Sadly, the anger that individuals live with can become a part of their identity. When anger becomes habitual, people can lose touch with who they truly are without it. This blocks the happiness, flexibility, communication, and intimacy they desire.

The Consequences of Fighting

Roger, for example, refused to let his ex-wife express her needs. Whenever she brought up an issue, he immediately took it as criticism. “She’s trying to tell me I’m inadequate,” he would say, and the war would begin. What could have been a simple conversation would spiral into a power struggle. For Roger, his sense of manhood felt like it was constantly under attack.

However, as long as any of us hold onto our anger and continue fighting, there is no hope of working the problems through, or even truly understanding what is really going on. Roger could not pause and realize that his partner’s needs and feelings had nothing to do with him. He was determined to take whatever she said or did personally and keep feeling badly about himself. These are many consequences when we cling to anger and allow it to turn into our sense of who we are.

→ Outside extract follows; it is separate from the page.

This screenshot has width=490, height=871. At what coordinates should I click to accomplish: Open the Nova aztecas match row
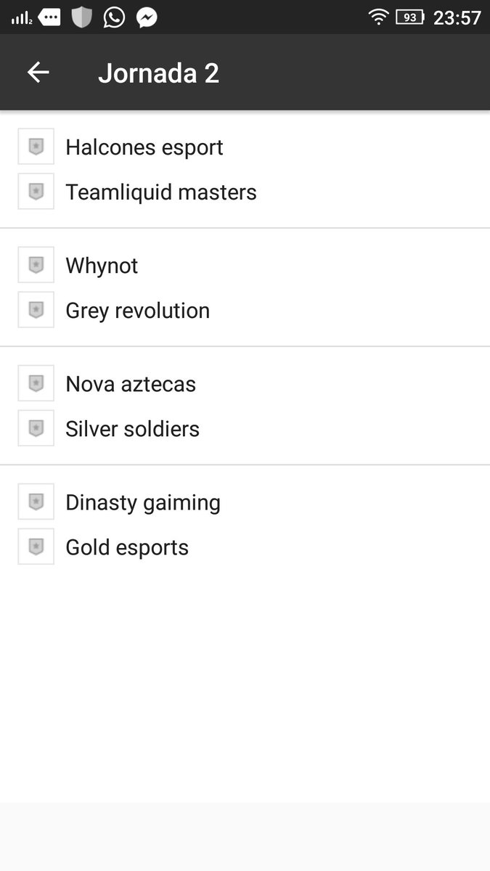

Beyond that, it’s impossible not to receive the fruits of what you have put forth. “As you sow, so shall you reap,” is an immutable law of living. Although we may justify all kinds of behavior it is absolutely inevitable that we will experience the consequences of our thoughts, actions and deeds. Depression arises, hopelessness and the inability to love again.

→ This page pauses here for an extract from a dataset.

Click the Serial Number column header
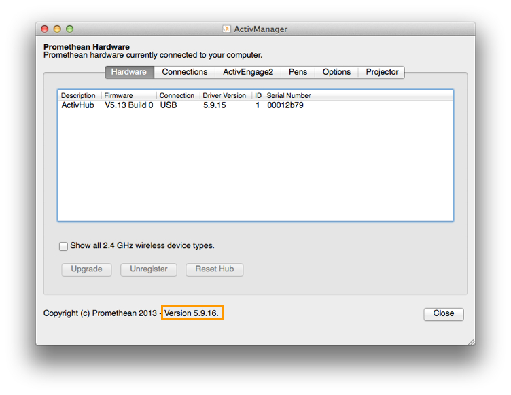Screen dimensions: 511x395 [289, 96]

There are many steps involved in letting go of anger. The very first step is to realize that anger is a toxin. It is not a source of strength or power, but can become an addiction, a substitute for true power and wisdom, something that hinders our well being and stops our life from going forward.

There are definite steps we can take to undo anger. And in order to begin a new chapter and to build a positive relationship both with ourselves and others, it is necessary to begin this process.
Here are a few steps one can take to begin. They are taken from The Anger Diet which offers one step a day for thirty days. These following guidelines are simple, but powerful. Why not try them today and see.

Putting An End To The War

1) Stop Blaming – It is absolutely pointless for you to blame yourself or the other. Blame stops you from seeing the truth. While we are engaged in pointing a finger, and making the other feel guilty, we cannot see what is really going on. Blame is a way to keep the fight alive. TAKE A VACATION FROM BLAME FOR ONE DAY. 

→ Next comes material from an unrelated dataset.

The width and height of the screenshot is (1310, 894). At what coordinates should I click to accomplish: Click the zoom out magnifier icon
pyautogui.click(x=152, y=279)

Instead of thinking of all the ways the person has hurt you keep your eyes open to watch how you may be stoking the fires. Focus upon what the person has done for you, instead, the ways in which they have been kind.

2) Realize The Price You Are Paying For These Fights Unless we truly realize the terribly toll fighting is taking on us, we will continue it automatically.  Honestly take note of the consequences each fight brings, what it is doing to your body, mind and spirit. Then ask do I truly want this?  Haven’t I suffered enough? Why not stop it today?

3) Know There Is A Better Way – You have to become aware that there is a better way to be in a relationship. This is the time to expand your view. Define success as being happy rather than being right. Learn other tools and techniques which will de-escalate anger and make a positive relationship possible for you.

4) Build A Strong Sense of Self-Worth

The basis of all good relationships is a feeling of worthiness, a desire to honor, gift and pleasure yourself, and to do the same for the other.        Choose this kind of relationship and let go of all that opposes it.

As we have the courage to let go of anger, not only does our health improve, but soon we notice many kinds of wonderful, new people and experiences entering our lives. We attract what we focus upon. When we focus upon well-being, forgiveness and love, that is what will fill our lives.